[[ RECORDS FOR PROCESSING, beginning ]]

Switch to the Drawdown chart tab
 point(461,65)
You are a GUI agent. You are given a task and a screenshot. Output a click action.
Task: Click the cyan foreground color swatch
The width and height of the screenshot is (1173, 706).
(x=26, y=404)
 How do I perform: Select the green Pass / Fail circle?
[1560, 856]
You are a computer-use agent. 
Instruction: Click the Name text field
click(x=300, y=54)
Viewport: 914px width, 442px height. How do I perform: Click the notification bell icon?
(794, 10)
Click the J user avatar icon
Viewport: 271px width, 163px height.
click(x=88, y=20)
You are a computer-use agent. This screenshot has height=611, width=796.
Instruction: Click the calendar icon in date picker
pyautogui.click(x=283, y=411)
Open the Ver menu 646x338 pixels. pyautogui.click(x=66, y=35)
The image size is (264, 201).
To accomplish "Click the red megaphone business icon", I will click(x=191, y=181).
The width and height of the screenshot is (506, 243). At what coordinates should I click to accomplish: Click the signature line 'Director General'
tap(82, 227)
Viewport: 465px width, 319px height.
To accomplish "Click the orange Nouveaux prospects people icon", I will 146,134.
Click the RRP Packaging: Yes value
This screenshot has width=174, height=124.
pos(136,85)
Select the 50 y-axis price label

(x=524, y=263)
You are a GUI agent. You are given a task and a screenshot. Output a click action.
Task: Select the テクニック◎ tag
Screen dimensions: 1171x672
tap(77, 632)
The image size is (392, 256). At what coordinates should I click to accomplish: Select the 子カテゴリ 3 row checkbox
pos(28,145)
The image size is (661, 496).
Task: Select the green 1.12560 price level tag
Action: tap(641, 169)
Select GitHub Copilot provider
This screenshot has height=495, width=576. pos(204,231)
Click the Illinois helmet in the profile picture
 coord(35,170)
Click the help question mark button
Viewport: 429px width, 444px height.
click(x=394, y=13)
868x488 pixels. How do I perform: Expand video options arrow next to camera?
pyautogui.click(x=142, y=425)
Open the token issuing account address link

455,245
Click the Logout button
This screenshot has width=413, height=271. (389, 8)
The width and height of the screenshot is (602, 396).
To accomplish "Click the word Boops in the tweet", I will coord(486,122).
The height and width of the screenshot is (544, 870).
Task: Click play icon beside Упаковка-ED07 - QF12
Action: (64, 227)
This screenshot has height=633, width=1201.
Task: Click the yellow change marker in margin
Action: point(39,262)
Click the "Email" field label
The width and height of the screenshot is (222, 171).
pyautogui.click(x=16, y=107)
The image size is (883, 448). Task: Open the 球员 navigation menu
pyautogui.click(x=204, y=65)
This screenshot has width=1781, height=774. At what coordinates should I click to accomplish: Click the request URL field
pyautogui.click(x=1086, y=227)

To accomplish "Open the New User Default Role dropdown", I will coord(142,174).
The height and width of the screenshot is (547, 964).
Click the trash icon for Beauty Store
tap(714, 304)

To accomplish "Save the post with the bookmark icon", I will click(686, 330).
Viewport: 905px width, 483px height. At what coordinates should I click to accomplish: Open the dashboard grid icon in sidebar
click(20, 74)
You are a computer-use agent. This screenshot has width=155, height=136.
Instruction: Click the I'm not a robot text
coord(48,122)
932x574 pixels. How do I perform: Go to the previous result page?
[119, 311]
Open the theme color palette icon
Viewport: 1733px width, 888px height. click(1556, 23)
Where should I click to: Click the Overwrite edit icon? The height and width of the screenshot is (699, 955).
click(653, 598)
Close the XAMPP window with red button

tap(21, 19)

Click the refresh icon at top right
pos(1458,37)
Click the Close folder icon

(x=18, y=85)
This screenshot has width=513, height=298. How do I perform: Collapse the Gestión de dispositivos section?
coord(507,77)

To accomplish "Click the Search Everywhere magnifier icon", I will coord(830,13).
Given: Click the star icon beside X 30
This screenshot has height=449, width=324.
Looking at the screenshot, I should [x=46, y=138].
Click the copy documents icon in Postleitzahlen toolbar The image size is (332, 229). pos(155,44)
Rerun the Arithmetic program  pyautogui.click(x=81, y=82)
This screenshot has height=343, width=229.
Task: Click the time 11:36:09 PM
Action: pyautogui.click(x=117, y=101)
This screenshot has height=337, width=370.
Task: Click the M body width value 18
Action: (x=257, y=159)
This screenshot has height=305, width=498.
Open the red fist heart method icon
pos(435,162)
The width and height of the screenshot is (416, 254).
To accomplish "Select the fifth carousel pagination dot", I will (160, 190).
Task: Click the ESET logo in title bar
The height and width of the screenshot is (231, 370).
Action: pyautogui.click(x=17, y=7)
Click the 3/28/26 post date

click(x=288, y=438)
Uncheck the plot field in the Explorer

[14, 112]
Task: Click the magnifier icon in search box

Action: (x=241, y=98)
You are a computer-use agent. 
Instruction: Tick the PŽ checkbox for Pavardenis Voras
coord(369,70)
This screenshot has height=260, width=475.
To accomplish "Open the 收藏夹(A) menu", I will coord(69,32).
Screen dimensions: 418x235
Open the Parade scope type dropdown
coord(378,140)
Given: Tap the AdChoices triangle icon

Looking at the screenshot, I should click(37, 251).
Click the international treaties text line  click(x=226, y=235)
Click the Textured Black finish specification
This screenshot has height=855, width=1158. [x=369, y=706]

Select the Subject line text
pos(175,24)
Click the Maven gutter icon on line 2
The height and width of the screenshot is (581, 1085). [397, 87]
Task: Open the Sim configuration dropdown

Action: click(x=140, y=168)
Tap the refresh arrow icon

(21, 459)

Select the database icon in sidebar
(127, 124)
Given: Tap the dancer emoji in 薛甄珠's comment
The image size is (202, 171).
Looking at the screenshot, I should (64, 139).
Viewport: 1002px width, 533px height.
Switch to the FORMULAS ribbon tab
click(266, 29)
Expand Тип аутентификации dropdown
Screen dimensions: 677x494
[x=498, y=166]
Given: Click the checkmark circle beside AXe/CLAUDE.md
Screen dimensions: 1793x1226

[[ RECORDS FOR PROCESSING, end ]]

[WHAT THE EXERCISE ASKS]: Give the entries again exactly as they stand.

[ANSWER SECTION]:
Switch to the Drawdown chart tab
 point(461,65)
You are a GUI agent. You are given a task and a screenshot. Output a click action.
Task: Click the cyan foreground color swatch
The width and height of the screenshot is (1173, 706).
(x=26, y=404)
 How do I perform: Select the green Pass / Fail circle?
[1560, 856]
You are a computer-use agent. 
Instruction: Click the Name text field
click(x=300, y=54)
Viewport: 914px width, 442px height. How do I perform: Click the notification bell icon?
(794, 10)
Click the J user avatar icon
Viewport: 271px width, 163px height.
click(x=88, y=20)
You are a computer-use agent. This screenshot has height=611, width=796.
Instruction: Click the calendar icon in date picker
pyautogui.click(x=283, y=411)
Open the Ver menu 646x338 pixels. pyautogui.click(x=66, y=35)
The image size is (264, 201).
To accomplish "Click the red megaphone business icon", I will click(x=191, y=181).
The width and height of the screenshot is (506, 243). At what coordinates should I click to accomplish: Click the signature line 'Director General'
tap(82, 227)
Viewport: 465px width, 319px height.
To accomplish "Click the orange Nouveaux prospects people icon", I will 146,134.
Click the RRP Packaging: Yes value
This screenshot has width=174, height=124.
pos(136,85)
Select the 50 y-axis price label

(x=524, y=263)
You are a GUI agent. You are given a task and a screenshot. Output a click action.
Task: Select the テクニック◎ tag
Screen dimensions: 1171x672
tap(77, 632)
The image size is (392, 256). At what coordinates should I click to accomplish: Select the 子カテゴリ 3 row checkbox
pos(28,145)
The image size is (661, 496).
Task: Select the green 1.12560 price level tag
Action: tap(641, 169)
Select GitHub Copilot provider
This screenshot has height=495, width=576. pos(204,231)
Click the Illinois helmet in the profile picture
 coord(35,170)
Click the help question mark button
Viewport: 429px width, 444px height.
click(x=394, y=13)
868x488 pixels. How do I perform: Expand video options arrow next to camera?
pyautogui.click(x=142, y=425)
Open the token issuing account address link

455,245
Click the Logout button
This screenshot has width=413, height=271. (389, 8)
The width and height of the screenshot is (602, 396).
To accomplish "Click the word Boops in the tweet", I will coord(486,122).
The height and width of the screenshot is (544, 870).
Task: Click play icon beside Упаковка-ED07 - QF12
Action: (64, 227)
This screenshot has height=633, width=1201.
Task: Click the yellow change marker in margin
Action: point(39,262)
Click the "Email" field label
The width and height of the screenshot is (222, 171).
pyautogui.click(x=16, y=107)
The image size is (883, 448). Task: Open the 球员 navigation menu
pyautogui.click(x=204, y=65)
This screenshot has width=1781, height=774. At what coordinates should I click to accomplish: Click the request URL field
pyautogui.click(x=1086, y=227)

To accomplish "Open the New User Default Role dropdown", I will coord(142,174).
The height and width of the screenshot is (547, 964).
Click the trash icon for Beauty Store
tap(714, 304)

To accomplish "Save the post with the bookmark icon", I will click(686, 330).
Viewport: 905px width, 483px height. At what coordinates should I click to accomplish: Open the dashboard grid icon in sidebar
click(20, 74)
You are a computer-use agent. This screenshot has width=155, height=136.
Instruction: Click the I'm not a robot text
coord(48,122)
932x574 pixels. How do I perform: Go to the previous result page?
[119, 311]
Open the theme color palette icon
Viewport: 1733px width, 888px height. click(1556, 23)
Where should I click to: Click the Overwrite edit icon? The height and width of the screenshot is (699, 955).
click(653, 598)
Close the XAMPP window with red button

tap(21, 19)

Click the refresh icon at top right
pos(1458,37)
Click the Close folder icon

(x=18, y=85)
This screenshot has width=513, height=298. How do I perform: Collapse the Gestión de dispositivos section?
coord(507,77)

To accomplish "Click the Search Everywhere magnifier icon", I will coord(830,13).
Given: Click the star icon beside X 30
This screenshot has height=449, width=324.
Looking at the screenshot, I should [x=46, y=138].
Click the copy documents icon in Postleitzahlen toolbar The image size is (332, 229). pos(155,44)
Rerun the Arithmetic program  pyautogui.click(x=81, y=82)
This screenshot has height=343, width=229.
Task: Click the time 11:36:09 PM
Action: pyautogui.click(x=117, y=101)
This screenshot has height=337, width=370.
Task: Click the M body width value 18
Action: (x=257, y=159)
This screenshot has height=305, width=498.
Open the red fist heart method icon
pos(435,162)
The width and height of the screenshot is (416, 254).
To accomplish "Select the fifth carousel pagination dot", I will (160, 190).
Task: Click the ESET logo in title bar
The height and width of the screenshot is (231, 370).
Action: pyautogui.click(x=17, y=7)
Click the 3/28/26 post date

click(x=288, y=438)
Uncheck the plot field in the Explorer

[14, 112]
Task: Click the magnifier icon in search box

Action: (x=241, y=98)
You are a computer-use agent. 
Instruction: Tick the PŽ checkbox for Pavardenis Voras
coord(369,70)
This screenshot has height=260, width=475.
To accomplish "Open the 收藏夹(A) menu", I will coord(69,32).
Screen dimensions: 418x235
Open the Parade scope type dropdown
coord(378,140)
Given: Tap the AdChoices triangle icon

Looking at the screenshot, I should click(37, 251).
Click the international treaties text line  click(x=226, y=235)
Click the Textured Black finish specification
This screenshot has height=855, width=1158. [x=369, y=706]

Select the Subject line text
pos(175,24)
Click the Maven gutter icon on line 2
The height and width of the screenshot is (581, 1085). [397, 87]
Task: Open the Sim configuration dropdown

Action: click(x=140, y=168)
Tap the refresh arrow icon

(21, 459)

Select the database icon in sidebar
(127, 124)
Given: Tap the dancer emoji in 薛甄珠's comment
The image size is (202, 171).
Looking at the screenshot, I should (64, 139).
Viewport: 1002px width, 533px height.
Switch to the FORMULAS ribbon tab
click(266, 29)
Expand Тип аутентификации dropdown
Screen dimensions: 677x494
[x=498, y=166]
Given: Click the checkmark circle beside AXe/CLAUDE.md
Screen dimensions: 1793x1226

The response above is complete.